Béatrice est bordelaise, dentiste, et travaille dans l’humanitaire. Elle a 55 ans. En 2013, elle se casse la figure dans l’escalier, et s’explose le genou. «En soins aigus, on s’en remet complètement au personnel soignant, surtout quand les choses tournent mal». Aprés plusieurs mois d’errances, et d’opérations dans un grand CHU français, voilà que Béatrice attrape un staphylocoque doré, ces bactéries terribles qui résistent à presque tous les antibiotiques. Et arrivent à grignoter les os et cartilages de façon dramatique. C’est ce que l’on appelle une infection hospitalière. Pendant des mois, c’est le martyre. Béatrice se retrouve en service de rééducation, couchée, souffrant fortement. «Et surtout, dépendante», lâche-t-elle. Et c’est là que tout bascule: «On n’y peut rien, et on ne peut rien», nous raconte-t-elle. «Un jour, je fais tomber la télécommande de la télévision, je sonne, l’aide soignante met un certain temps à venir. Ce n’est pas grave. Mais là, elle me dit "Bon ca va cette fois, mais la prochaine fois je la laisse par terre". Je n’en revenais pas, comme si j’étais un enfant, et que je l’avais fait exprès.»
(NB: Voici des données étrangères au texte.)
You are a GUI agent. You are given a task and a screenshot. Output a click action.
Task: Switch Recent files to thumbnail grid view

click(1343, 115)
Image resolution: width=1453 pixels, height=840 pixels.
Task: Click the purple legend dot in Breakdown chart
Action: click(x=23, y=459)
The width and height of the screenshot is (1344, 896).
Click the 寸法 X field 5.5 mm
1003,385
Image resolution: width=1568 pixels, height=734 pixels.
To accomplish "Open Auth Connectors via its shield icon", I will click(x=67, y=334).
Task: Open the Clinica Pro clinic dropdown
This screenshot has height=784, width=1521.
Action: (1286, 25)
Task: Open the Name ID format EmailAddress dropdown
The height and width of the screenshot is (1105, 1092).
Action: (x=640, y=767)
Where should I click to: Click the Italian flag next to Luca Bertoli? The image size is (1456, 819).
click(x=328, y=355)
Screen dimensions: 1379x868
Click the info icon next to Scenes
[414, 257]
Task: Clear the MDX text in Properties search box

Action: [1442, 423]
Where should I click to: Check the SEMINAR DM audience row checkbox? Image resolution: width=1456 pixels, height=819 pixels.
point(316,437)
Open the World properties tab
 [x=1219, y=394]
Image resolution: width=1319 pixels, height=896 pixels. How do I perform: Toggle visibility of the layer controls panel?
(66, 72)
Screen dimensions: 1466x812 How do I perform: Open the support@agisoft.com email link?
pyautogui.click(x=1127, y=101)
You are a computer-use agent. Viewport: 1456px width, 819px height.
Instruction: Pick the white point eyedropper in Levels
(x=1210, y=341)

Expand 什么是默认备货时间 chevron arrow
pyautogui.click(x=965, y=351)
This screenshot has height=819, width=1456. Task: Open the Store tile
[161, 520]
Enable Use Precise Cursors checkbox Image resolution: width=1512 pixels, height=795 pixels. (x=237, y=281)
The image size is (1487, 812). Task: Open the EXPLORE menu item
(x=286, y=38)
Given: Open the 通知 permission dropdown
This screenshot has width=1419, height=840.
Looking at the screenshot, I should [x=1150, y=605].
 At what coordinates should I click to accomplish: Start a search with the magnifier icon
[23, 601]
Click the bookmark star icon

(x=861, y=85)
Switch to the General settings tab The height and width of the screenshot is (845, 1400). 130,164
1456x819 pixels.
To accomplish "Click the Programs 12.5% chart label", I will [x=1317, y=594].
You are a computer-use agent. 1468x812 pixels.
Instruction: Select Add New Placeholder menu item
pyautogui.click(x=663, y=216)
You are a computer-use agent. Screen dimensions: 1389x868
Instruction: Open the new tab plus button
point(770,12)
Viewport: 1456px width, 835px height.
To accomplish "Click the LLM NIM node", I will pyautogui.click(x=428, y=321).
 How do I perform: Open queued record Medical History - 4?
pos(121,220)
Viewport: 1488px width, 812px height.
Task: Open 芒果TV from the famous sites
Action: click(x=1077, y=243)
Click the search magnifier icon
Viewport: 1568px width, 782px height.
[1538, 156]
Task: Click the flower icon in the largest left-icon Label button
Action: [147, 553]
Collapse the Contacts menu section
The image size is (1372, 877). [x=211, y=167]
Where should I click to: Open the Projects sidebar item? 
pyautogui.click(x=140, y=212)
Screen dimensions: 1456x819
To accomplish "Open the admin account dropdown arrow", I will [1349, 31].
Elle a une foule d’anecdotes de même nature, anodines et terribles, qui mettent toutes en scène cette maltraitance ordinaire. «Allez savoir pourquoi, mais on nous met toujours le pistolet trop loin de nous. Du coup, il faut toujours appeler quelqu’un pour ses simples besoins. C’est terrible, cette dépendance. Le bassin, c’est tellement humiliant.»
Elle continue: «On te réveille à sept heures moins le quart tous les matins, et on t’apporte le petit déjeuner à neuf heures. Pourquoi? Tu n’oses pas leur demander les raisons car on va te répondre qu’ici, on n’est pas à l’hôtel. On le sait bien que l’on n’est pas hôtel, mais c’est ainsi. C’est tout le temps, tous les jours comme ça. Affronter ces petits détails de la vie quotidienne de malade nécessitent beaucoup d’énergie»
Béatrice n’a rien d’une vindicative ou d’une militante. Pendant deux ans, elle est restée clouée sur son lit. «C’est bizarre, ajoute-t-elle, parce que dès j’ai pu marcher, même avec des béquilles, tout a changé. L’attitude du personnel soignant est devenue normale, on me traitait en adulte et non plus comme un enfant».